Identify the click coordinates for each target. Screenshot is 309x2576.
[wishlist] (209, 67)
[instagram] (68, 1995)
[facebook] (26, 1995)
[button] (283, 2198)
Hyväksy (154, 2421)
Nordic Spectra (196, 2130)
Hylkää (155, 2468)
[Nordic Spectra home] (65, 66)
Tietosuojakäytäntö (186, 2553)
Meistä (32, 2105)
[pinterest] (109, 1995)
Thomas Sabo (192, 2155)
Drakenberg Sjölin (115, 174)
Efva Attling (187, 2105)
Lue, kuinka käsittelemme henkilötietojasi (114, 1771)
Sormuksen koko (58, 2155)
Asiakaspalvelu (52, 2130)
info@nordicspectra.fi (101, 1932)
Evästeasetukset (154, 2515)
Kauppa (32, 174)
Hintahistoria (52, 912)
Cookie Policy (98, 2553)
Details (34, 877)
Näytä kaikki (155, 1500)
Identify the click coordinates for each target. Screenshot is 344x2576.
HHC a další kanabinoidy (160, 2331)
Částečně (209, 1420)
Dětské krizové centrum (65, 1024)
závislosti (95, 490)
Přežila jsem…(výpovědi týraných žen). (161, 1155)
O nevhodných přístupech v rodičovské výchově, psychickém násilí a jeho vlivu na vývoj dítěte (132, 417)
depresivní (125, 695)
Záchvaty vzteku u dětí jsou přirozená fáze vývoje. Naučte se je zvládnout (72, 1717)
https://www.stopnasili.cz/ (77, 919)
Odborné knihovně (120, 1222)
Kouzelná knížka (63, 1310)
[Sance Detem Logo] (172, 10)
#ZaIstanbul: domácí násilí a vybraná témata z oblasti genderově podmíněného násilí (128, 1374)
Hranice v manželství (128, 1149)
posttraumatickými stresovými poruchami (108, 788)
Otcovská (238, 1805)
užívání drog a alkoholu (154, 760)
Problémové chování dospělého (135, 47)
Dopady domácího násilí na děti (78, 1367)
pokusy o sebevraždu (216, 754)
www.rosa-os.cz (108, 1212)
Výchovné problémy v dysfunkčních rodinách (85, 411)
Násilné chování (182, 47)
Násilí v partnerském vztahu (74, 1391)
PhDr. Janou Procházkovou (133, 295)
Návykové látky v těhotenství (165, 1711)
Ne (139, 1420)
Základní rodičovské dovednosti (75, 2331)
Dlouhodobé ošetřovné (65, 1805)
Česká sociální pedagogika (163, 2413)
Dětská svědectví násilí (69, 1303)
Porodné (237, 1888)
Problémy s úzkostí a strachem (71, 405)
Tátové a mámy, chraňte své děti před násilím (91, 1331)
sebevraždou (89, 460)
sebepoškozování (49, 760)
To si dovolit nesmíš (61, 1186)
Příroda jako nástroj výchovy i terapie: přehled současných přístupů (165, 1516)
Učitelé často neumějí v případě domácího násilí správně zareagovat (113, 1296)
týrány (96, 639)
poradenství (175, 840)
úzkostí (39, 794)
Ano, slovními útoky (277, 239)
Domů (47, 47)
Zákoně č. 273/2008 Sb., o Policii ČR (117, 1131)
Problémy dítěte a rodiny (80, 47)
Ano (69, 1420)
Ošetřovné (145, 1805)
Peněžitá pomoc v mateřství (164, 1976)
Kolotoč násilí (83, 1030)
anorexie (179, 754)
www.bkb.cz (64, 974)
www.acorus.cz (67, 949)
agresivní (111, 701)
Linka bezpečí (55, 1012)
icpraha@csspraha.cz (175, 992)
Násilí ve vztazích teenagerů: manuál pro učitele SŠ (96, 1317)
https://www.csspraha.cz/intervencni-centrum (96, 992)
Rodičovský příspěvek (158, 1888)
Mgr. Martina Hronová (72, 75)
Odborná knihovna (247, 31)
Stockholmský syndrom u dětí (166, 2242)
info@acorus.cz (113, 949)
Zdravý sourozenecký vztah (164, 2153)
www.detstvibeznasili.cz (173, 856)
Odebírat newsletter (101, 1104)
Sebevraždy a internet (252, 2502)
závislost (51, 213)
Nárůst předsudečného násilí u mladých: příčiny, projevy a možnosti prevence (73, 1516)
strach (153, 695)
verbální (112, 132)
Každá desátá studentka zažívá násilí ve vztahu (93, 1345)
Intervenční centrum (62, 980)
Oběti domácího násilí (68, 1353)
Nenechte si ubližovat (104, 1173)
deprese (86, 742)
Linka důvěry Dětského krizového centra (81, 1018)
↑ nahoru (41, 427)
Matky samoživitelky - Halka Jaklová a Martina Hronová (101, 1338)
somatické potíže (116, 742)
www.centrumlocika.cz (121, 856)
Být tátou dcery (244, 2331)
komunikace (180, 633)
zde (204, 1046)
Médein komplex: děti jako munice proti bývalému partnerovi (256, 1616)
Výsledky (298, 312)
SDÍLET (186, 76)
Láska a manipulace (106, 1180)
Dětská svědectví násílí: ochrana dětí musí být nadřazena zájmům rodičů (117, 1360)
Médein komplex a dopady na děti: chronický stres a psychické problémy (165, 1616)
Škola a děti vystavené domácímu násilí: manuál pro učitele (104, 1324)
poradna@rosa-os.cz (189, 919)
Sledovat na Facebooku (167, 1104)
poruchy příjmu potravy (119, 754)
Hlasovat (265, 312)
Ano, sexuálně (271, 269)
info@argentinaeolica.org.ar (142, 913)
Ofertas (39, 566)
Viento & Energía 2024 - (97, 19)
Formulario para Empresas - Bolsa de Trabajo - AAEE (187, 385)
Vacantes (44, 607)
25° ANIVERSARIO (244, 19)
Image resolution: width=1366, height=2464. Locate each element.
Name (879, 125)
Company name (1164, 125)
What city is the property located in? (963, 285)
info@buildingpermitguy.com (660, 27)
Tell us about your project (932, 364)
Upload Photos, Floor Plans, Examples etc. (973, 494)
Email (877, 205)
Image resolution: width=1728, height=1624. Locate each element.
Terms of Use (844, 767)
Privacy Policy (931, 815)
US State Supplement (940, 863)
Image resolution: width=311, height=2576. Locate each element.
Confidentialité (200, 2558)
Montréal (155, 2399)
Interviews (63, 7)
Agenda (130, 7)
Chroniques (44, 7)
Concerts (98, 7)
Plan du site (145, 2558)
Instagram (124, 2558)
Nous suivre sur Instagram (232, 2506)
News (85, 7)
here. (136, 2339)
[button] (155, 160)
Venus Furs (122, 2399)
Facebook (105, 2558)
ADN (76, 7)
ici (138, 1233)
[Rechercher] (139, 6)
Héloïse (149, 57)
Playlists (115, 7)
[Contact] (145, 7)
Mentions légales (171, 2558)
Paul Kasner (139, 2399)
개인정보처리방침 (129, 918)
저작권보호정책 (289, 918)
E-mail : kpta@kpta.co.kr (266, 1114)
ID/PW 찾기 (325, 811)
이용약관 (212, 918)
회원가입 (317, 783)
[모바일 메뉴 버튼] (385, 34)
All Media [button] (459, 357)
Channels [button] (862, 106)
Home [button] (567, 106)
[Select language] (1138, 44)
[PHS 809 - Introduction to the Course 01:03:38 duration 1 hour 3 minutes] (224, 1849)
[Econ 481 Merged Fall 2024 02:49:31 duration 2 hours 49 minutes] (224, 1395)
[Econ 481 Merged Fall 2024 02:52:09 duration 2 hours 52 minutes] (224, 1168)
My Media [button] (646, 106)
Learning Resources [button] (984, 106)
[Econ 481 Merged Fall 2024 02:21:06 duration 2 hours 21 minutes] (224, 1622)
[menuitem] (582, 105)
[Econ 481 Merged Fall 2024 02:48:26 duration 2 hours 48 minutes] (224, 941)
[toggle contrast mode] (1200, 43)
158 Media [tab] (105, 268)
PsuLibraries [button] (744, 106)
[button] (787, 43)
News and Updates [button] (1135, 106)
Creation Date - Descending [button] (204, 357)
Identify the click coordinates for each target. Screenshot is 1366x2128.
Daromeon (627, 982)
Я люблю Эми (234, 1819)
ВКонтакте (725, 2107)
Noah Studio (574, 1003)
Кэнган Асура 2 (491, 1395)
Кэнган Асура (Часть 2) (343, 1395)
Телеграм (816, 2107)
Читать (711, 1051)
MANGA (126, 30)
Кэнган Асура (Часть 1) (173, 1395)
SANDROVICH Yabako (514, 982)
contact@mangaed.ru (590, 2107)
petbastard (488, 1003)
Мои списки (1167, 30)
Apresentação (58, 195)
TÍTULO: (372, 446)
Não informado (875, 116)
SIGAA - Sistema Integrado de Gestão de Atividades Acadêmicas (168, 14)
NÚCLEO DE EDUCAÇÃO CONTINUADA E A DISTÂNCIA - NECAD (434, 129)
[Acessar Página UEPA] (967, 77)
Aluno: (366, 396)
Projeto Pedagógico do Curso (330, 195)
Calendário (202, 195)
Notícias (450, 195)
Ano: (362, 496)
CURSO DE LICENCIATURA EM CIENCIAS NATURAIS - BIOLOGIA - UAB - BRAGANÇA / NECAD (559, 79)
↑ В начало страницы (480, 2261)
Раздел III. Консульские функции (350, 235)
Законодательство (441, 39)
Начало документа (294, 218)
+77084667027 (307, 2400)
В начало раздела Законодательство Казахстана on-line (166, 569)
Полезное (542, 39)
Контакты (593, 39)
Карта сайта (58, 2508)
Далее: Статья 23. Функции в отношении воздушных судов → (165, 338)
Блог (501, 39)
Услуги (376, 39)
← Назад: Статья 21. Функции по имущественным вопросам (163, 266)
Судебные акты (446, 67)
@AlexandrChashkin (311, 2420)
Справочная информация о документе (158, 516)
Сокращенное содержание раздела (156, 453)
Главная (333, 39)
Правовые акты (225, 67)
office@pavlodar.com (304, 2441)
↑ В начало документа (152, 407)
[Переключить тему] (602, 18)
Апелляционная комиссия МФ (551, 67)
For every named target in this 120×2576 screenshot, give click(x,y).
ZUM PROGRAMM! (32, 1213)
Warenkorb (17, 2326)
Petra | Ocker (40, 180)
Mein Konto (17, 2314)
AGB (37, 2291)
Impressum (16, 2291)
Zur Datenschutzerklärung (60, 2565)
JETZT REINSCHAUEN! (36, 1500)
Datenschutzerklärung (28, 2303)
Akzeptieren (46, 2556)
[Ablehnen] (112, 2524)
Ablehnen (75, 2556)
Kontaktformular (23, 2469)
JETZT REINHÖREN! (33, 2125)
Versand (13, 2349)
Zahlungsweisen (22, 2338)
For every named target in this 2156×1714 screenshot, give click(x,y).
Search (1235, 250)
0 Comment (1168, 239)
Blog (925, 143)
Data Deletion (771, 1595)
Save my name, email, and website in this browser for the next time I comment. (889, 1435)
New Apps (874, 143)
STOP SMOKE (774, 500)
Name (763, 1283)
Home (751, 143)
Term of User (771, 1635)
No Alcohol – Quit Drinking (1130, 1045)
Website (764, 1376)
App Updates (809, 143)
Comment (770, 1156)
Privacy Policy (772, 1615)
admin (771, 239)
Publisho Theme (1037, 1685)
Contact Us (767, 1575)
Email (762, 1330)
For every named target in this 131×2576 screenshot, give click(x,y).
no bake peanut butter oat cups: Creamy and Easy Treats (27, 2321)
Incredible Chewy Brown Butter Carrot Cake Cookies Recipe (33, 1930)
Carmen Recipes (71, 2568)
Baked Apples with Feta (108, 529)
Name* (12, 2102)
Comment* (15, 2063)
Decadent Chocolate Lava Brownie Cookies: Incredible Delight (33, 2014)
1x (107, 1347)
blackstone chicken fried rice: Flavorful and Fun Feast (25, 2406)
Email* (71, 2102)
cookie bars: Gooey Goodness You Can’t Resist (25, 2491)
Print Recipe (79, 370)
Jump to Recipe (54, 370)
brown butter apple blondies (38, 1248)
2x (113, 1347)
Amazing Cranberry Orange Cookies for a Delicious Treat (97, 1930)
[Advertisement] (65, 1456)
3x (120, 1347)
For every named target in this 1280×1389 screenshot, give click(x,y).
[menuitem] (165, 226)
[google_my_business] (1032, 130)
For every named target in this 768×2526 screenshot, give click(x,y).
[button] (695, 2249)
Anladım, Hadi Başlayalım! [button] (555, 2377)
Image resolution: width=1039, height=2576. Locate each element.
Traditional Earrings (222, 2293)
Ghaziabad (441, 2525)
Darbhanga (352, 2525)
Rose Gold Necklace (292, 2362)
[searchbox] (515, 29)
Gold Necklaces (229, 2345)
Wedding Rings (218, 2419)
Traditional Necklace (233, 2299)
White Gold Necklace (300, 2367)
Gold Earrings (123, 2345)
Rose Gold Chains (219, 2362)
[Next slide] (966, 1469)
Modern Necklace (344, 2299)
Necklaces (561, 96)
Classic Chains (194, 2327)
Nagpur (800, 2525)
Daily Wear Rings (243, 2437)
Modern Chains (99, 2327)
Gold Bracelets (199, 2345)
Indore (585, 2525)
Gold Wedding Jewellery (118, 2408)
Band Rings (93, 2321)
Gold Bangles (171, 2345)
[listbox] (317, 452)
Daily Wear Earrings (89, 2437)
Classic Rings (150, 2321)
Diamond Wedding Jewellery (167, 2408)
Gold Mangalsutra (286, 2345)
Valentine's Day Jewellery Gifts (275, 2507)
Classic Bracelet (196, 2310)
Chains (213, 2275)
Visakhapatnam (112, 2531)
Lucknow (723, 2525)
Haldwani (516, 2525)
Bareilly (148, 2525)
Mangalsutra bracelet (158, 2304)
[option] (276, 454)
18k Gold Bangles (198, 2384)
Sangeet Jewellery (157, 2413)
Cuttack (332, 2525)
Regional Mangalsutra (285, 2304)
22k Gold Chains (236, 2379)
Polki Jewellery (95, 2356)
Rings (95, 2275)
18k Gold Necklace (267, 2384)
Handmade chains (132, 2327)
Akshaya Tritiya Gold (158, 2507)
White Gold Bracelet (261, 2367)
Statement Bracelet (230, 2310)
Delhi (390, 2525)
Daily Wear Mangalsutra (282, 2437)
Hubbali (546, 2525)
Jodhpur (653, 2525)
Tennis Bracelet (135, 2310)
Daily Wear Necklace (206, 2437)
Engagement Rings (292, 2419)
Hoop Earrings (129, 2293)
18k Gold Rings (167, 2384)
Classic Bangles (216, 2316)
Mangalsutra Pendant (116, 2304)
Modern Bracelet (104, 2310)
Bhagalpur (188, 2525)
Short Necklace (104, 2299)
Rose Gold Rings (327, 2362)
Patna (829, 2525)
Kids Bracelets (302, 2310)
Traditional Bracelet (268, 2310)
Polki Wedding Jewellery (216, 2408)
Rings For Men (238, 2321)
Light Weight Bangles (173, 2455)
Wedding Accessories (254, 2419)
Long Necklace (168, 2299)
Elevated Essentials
----------------
What you have to do:
For this exercise, copy every line of the data that holds "Dětská".

Written response:
Dětská svědectví násilí (69, 1303)
Dětská svědectví násílí: ochrana dětí musí být nadřazena zájmům rodičů (117, 1360)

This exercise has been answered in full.